Early symptoms of ALS

Early symptoms of ALS

There is a very rare disease in life called ALS. ALS patients are particularly difficult to treat after they get the disease. There are also many ALS people all over the world. Their health is always threatened by the disease. Even when the disease occurs, they cannot take care of themselves. Many witnesses will experience hemiplegia-like symptoms in the early stages. So what are the early symptoms of ALS?

Clinical manifestations

1. The onset is insidious and the disease progresses slowly.

2. Half of the patients present with limb weakness accompanied by muscle atrophy (5%) and fasciculations (4%), especially in the distal upper limbs. At this time, the tendon reflexes of the limbs are reduced, there are no pyramidal tract signs, and the clinical manifestations are similar to spinal muscular atrophy.

3. As the disease progresses, patients gradually develop typical signs of upper and lower motor neuron damage, manifested as extensive and severe muscle atrophy, increased muscle tension, and positive pyramidal tract signs. 60% of patients have obvious upper and lower motor neuron signs. When the degeneration of lower motor neurons reaches a certain extent, the muscles are widely denervated, and there may be no fasciculations, decreased or absent tendon reflexes, and no pathological signs.

4. About 10% of patients only show progressive muscle atrophy throughout the course of the disease without signs of upper motor neuron damage.

5. About 30% of patients develop the disease initially with involvement of the motor nerve nuclei of the brainstem, manifested by dysphagia, slurred speech, dyspnea, tongue muscle atrophy and fibrillation, which gradually affect the limbs and trunk. Emotional instability (strong crying and laughing) is a sign of upper motor neuron involvement and pseudobulbar palsy.

6. Amyotrophic lateral sclerosis with involvement of the lateral cord of the spinal cord as the first symptom is rare. 9% of patients may have painful cramps, which are manifestations of upper motor neuron damage, mostly in the proximal part of the affected lower limbs, which is common in the early stage of the disease. 10% of patients have subjective paresthesia or numbness in the distal limbs. Unless combined with other peripheral neuropathies, ALS has no objective sensory signs. Bladder and rectal function remain good throughout the course of the disease. Eye movements are usually not impaired.

7. Simple ALS patients generally do not have intellectual impairment. When ALS is accompanied by symptoms and signs of other neurodegenerative diseases, it is called ALS-plus syndrome. This syndrome mainly occurs in the Western Pacific region, Guam, Japan, and North Africa. Associated symptoms and signs include extrapyramidal symptoms, cerebellar degeneration, autonomic and sensory symptoms of dementia, and oculomotor abnormalities.

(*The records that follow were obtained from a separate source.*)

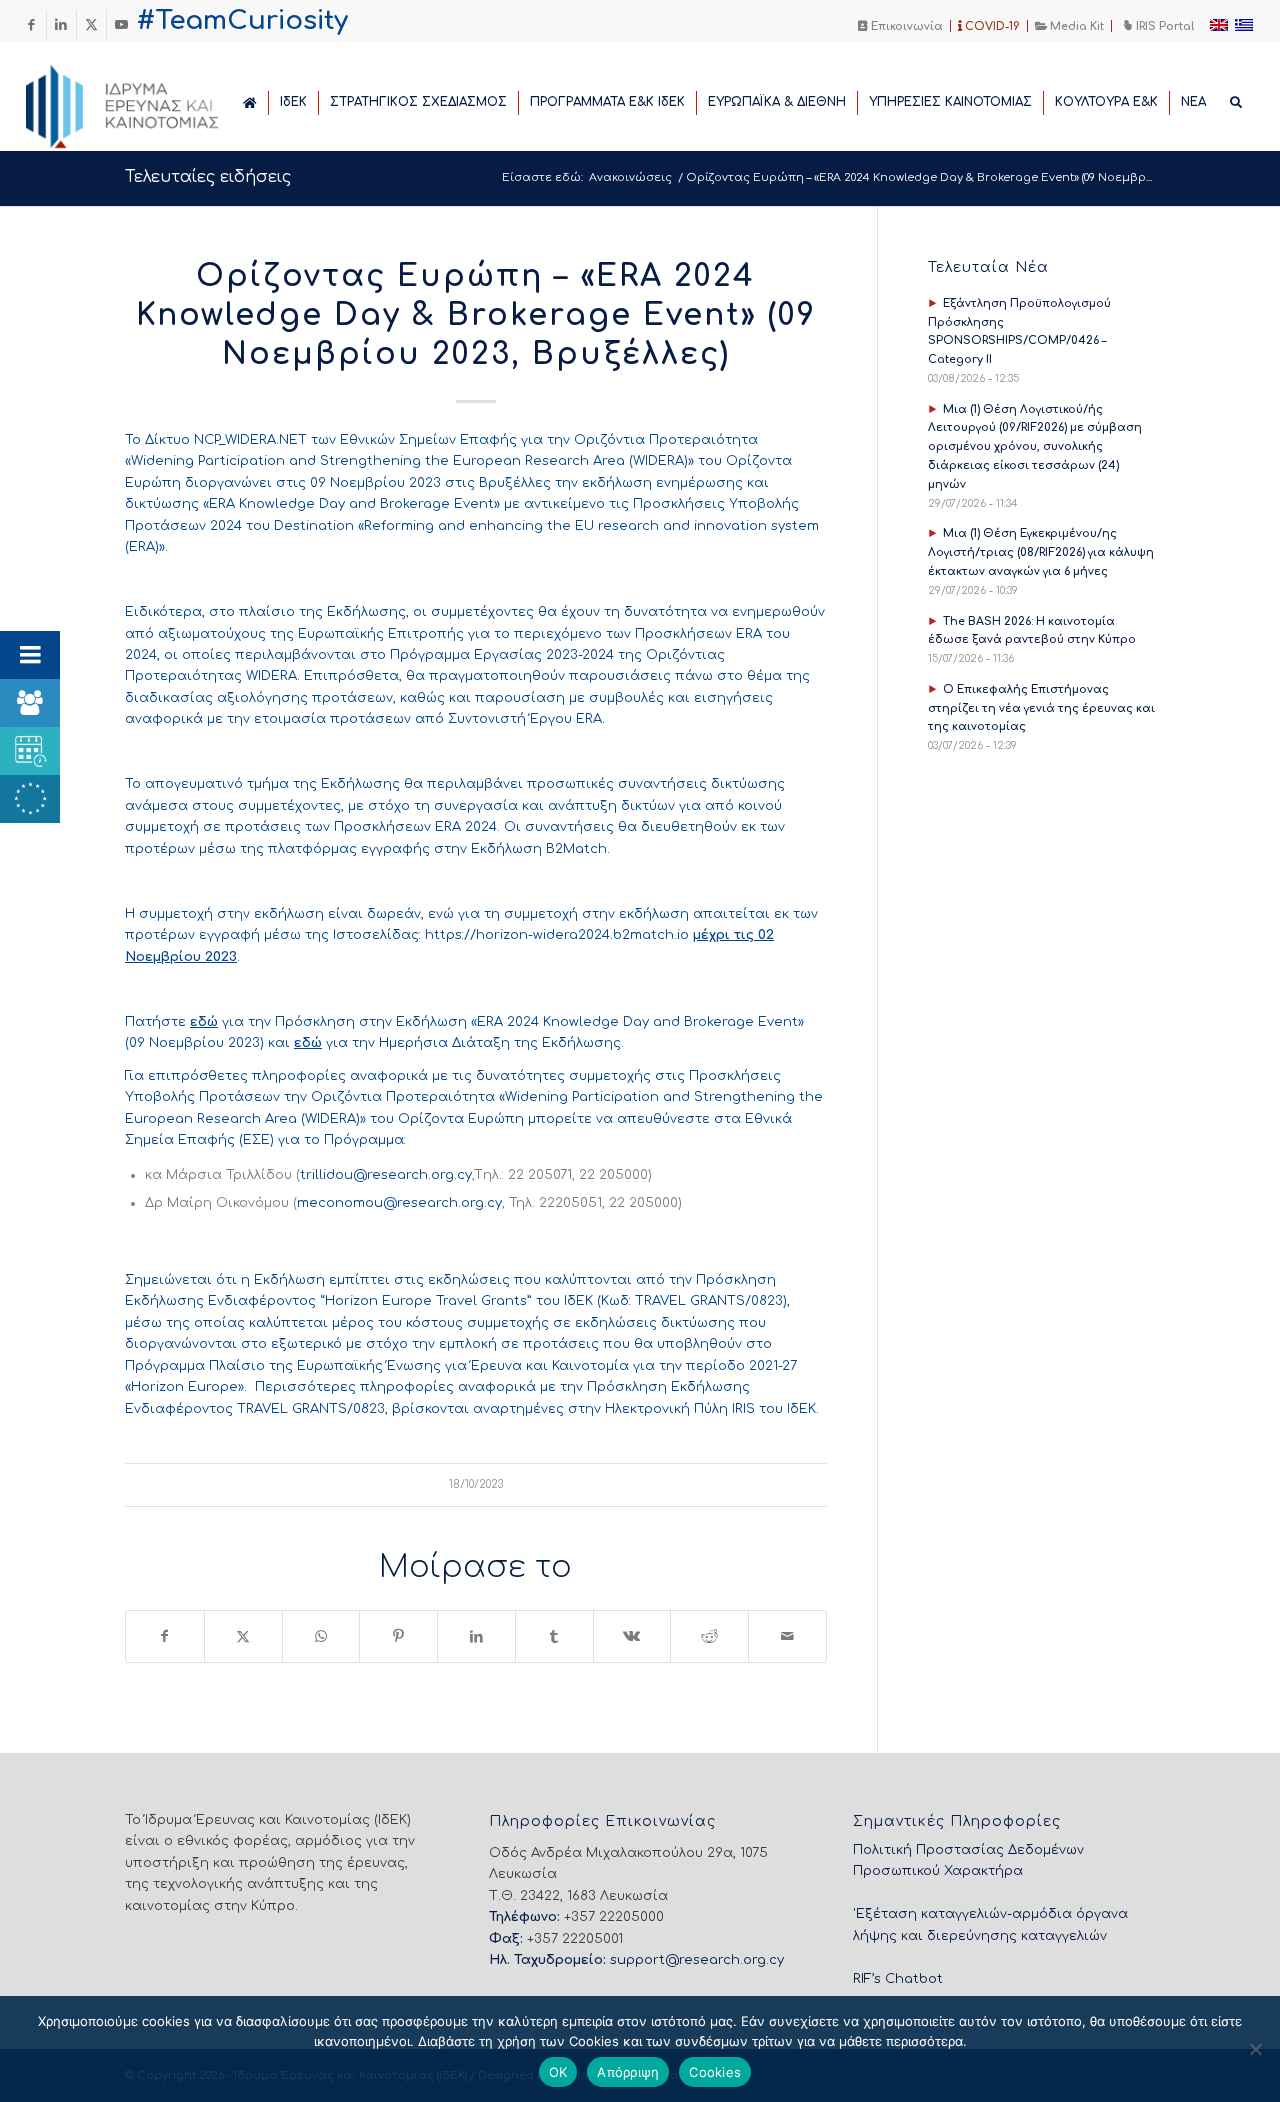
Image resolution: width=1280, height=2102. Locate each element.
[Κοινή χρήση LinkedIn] (476, 1636)
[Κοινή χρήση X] (243, 1636)
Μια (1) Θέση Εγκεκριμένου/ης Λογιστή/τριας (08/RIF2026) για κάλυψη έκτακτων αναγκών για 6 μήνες (1041, 552)
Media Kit (1075, 26)
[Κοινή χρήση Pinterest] (398, 1636)
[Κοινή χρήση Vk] (632, 1636)
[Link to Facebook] (31, 25)
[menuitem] (901, 26)
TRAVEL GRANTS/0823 (709, 1301)
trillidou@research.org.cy (386, 1175)
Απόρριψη (628, 2072)
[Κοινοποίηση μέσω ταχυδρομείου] (787, 1636)
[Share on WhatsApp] (321, 1636)
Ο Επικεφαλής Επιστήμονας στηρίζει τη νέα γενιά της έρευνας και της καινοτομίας (1041, 708)
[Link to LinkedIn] (61, 25)
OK (558, 2072)
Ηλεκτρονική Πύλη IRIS (680, 1409)
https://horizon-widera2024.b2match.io (557, 935)
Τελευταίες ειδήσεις (208, 177)
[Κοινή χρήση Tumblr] (554, 1636)
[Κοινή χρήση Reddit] (709, 1636)
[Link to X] (91, 25)
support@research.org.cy (697, 1960)
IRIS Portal (1163, 26)
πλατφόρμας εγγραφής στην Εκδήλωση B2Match (437, 849)
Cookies (715, 2072)
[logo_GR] (150, 101)
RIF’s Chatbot (898, 1979)
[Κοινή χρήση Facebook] (165, 1636)
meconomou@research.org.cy (399, 1203)
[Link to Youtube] (122, 25)
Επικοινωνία (905, 26)
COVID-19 (991, 26)
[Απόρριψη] (1255, 2049)
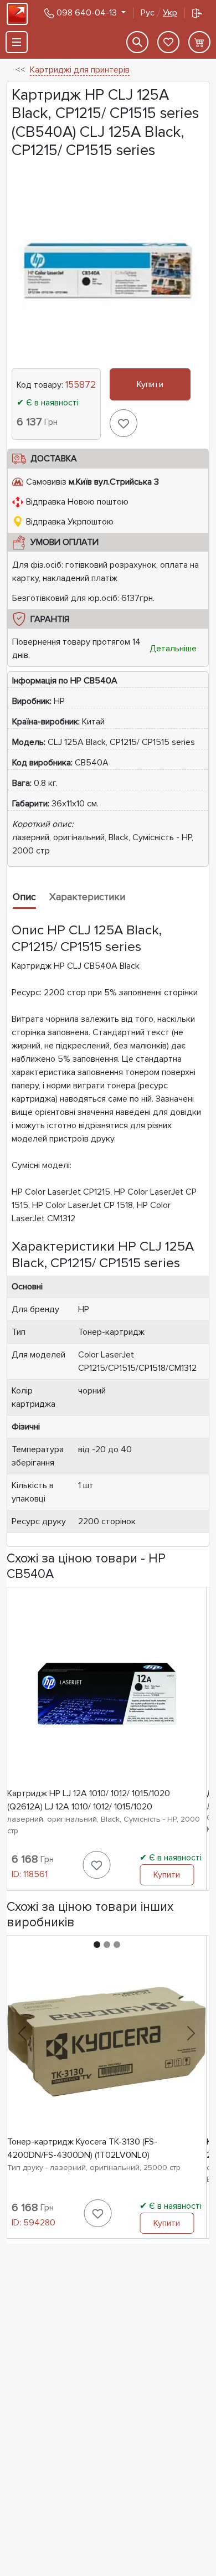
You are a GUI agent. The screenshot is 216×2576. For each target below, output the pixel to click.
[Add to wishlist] (123, 423)
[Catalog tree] (17, 42)
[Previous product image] (22, 2033)
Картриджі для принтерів (80, 69)
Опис (24, 897)
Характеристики (87, 897)
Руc (159, 12)
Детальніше (173, 648)
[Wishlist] (168, 42)
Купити (150, 384)
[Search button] (137, 42)
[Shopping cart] (199, 42)
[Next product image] (191, 2033)
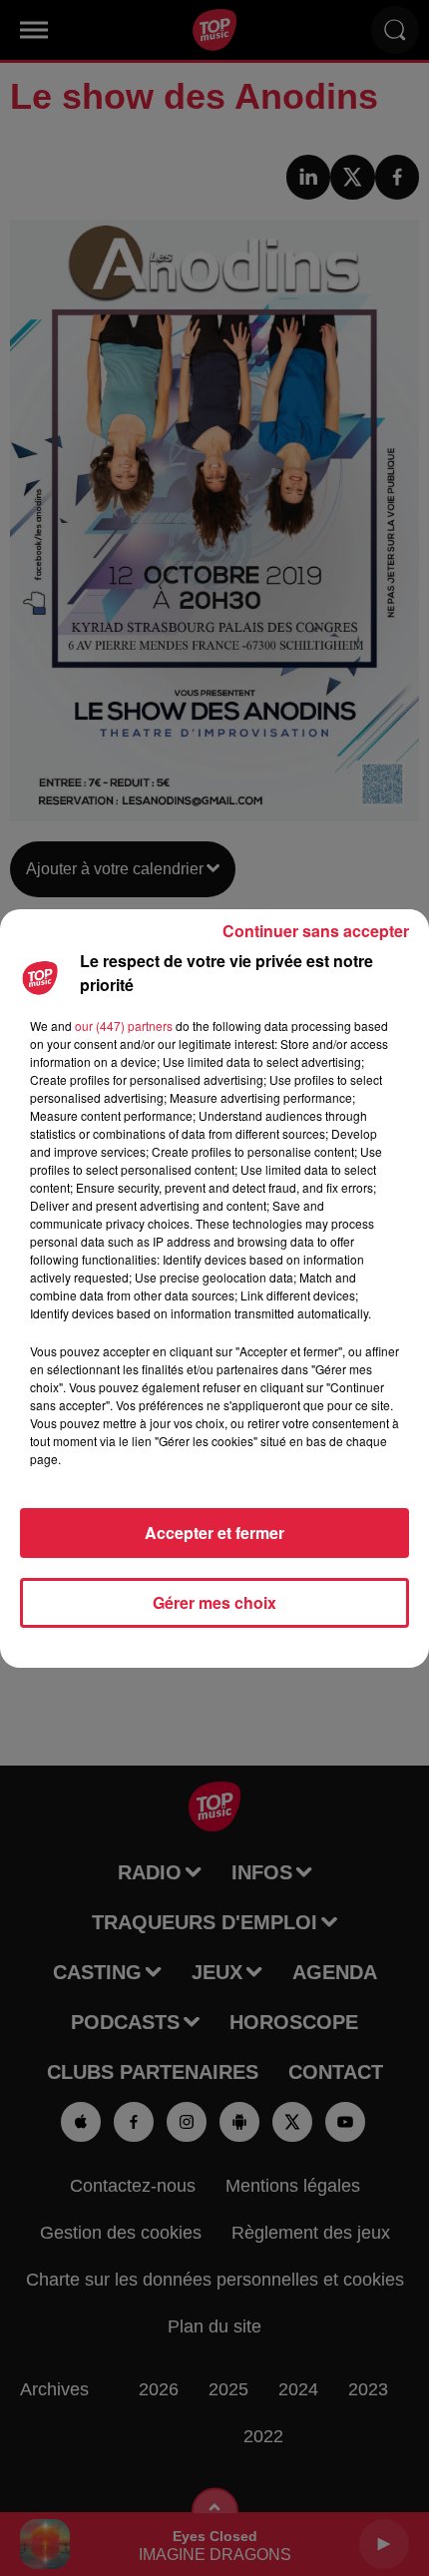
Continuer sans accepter (315, 930)
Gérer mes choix (214, 1602)
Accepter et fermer (214, 1532)
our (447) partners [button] (124, 1025)
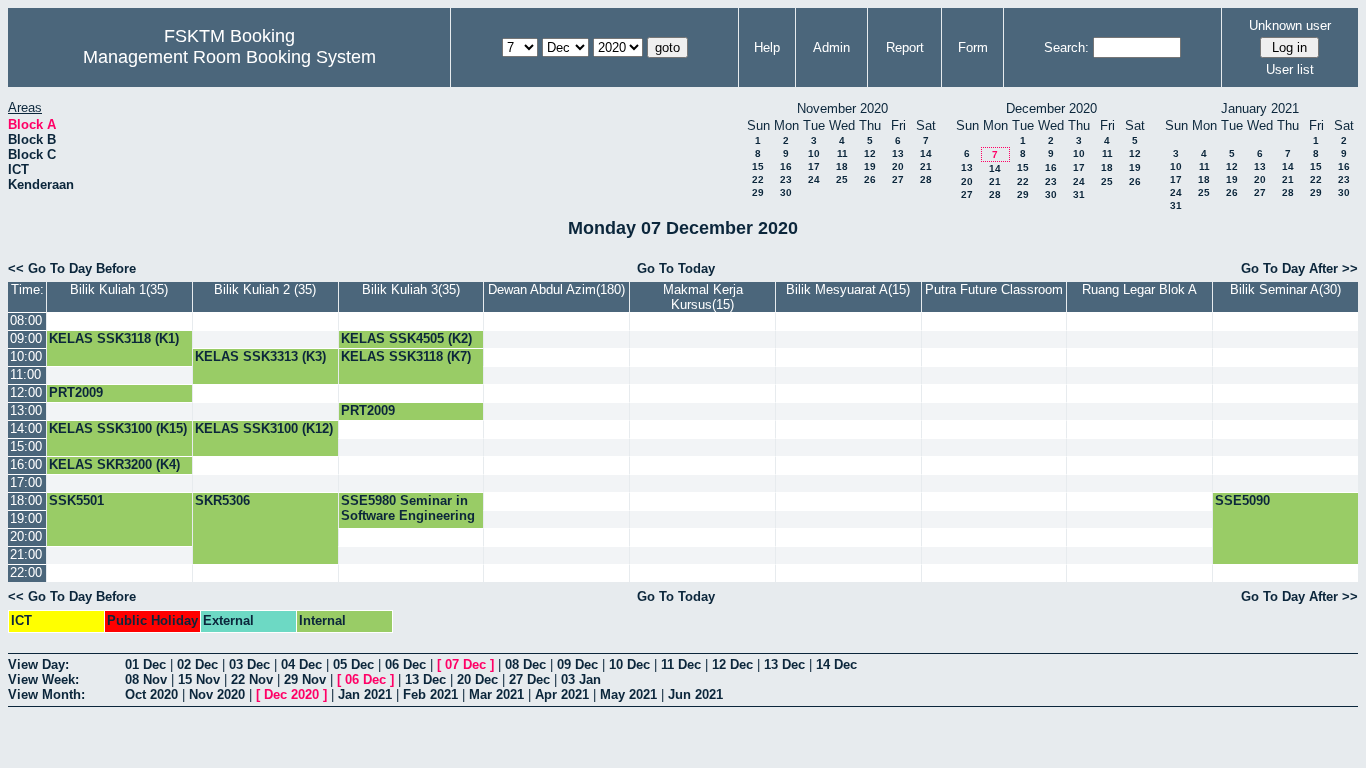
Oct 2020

8. Neuromuscular electrophysiological changes mainly manifest as extensive neurogenic damage. Acute neurogenic damage (2 to 3 weeks after denervation) is characterized by fibrillation potentials, positive sharp waves, bundle fibrillation potentials, and giant potentials. Chronic denervation with regeneration is manifested by a prolonged duration of motor unit action potentials, a significantly increased amplitude, and an increased percentage of polyphasic waves when the muscle contracts slightly. Motor unit loss can be seen when the muscle contracts vigorously. The neurogenic damage of ALS usually affects more than 3 areas (cranial nerve, cervical, thoracic, and lumbar nerve innervation areas). The tongue muscle, sternocleidomastoid muscle and diaphragm can also show neurogenic damage. The latter can be used to distinguish the two because it is less affected in cervical spondylosis (Kang Dexuan 1994). MCV may slightly slow down the evoked potential amplitude and decrease the sensory conduction velocity. Magnetic stimulation motor evoked potential: Transcranial stimulation of cerebral cortical motor neurons and recording of action potentials in the corresponding muscles. This method can measure central motor conduction time and is of great value in determining damage to the corticospinal tract. Muscle biopsy is not necessary for the diagnosis of ALS but may be helpful in some cases to differentiate between neurogenic muscular atrophy and neurological atrophy.